ALBUQUERQUE, N.M., Aug. 8, 2016 — Columns have been a bit sparse over the last week or so due to our excellent New Mexico sojourn, which wraps up tomorrow morning at the Albuquerque Sunport at 4:30 a.m. MDT when we queue up at the security line for our flight back to Sin City, aka Washington, D.C.
For years, wags have joked that another great American City, Cleveland, Ohio, is “the Mistake on the Lake.” Well, we’re not particularly looking forward to our return to “Baghdad on the Potomac.” So it goes.
Meanwhile, back on Wall Street—whose manipulated shenanigans we’ve mostly avoided whilst attending the Santa Fe Opera and other events—continued Monday to be, well, manipulated once again as stocks and stock groups continued to rotate for no particular reason.
After what seems like an eternity of dribbling down in price, WTI crude oil futures caught a bid, closing up nearly 3 percent at $43.02 per barrel on rumors that OPEC might actually do something about stabilizing oil prices.
That idiotic hope is roughly parallel to the kind of hope that always arises when Mario Draghi “might” do something to stabilize the euro and the eurozone.

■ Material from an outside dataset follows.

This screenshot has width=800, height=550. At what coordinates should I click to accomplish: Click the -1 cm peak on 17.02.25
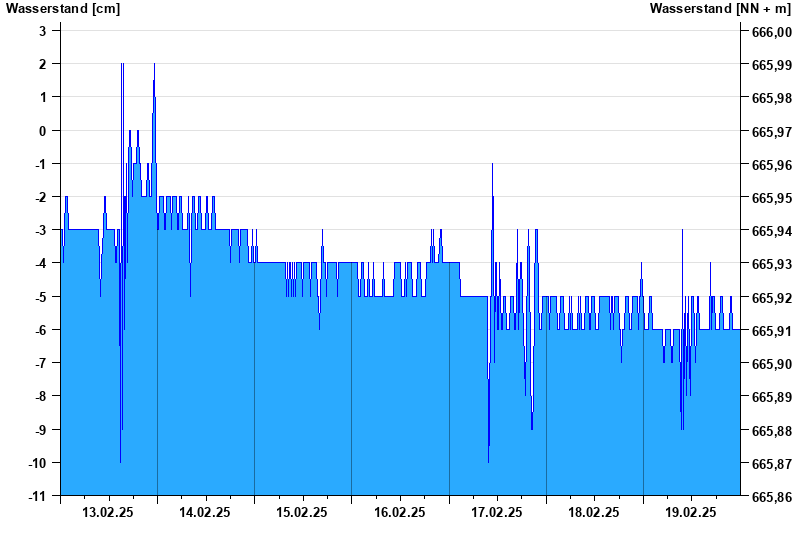[492, 165]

But as we’ve learned, we can’t really live on “hopium” in either case, though it’s pretty to think so. All of which is probably why all three U.S. averages ended up at the close not with a bang but a whimper.
Supposedly, markets really react to earnings. If that’s the case, more earnings are due out tomorrow, which may move the needle a bit more one way or the other. But there’s not much else going on of much significance, unless you’ve been enjoying the 24/7 NBC-CNBC-CNN-MSLSD ad hominem onslaught against Donald Trump.
You’d like to think that someone in NBC’s front offices would be getting a little embarrassed over this endless water-carrying for Her Hillaryness. But then again, when did a wealthy socialist ever get embarrassed about anything? Network news has become a laughable disgrace over the last couple of decades, but the blow-dried idiots and sexpots with perfect teeth are still hauling in the big bucks. The Maven often wonders where he went wrong in life when he watches this sorry spectacle.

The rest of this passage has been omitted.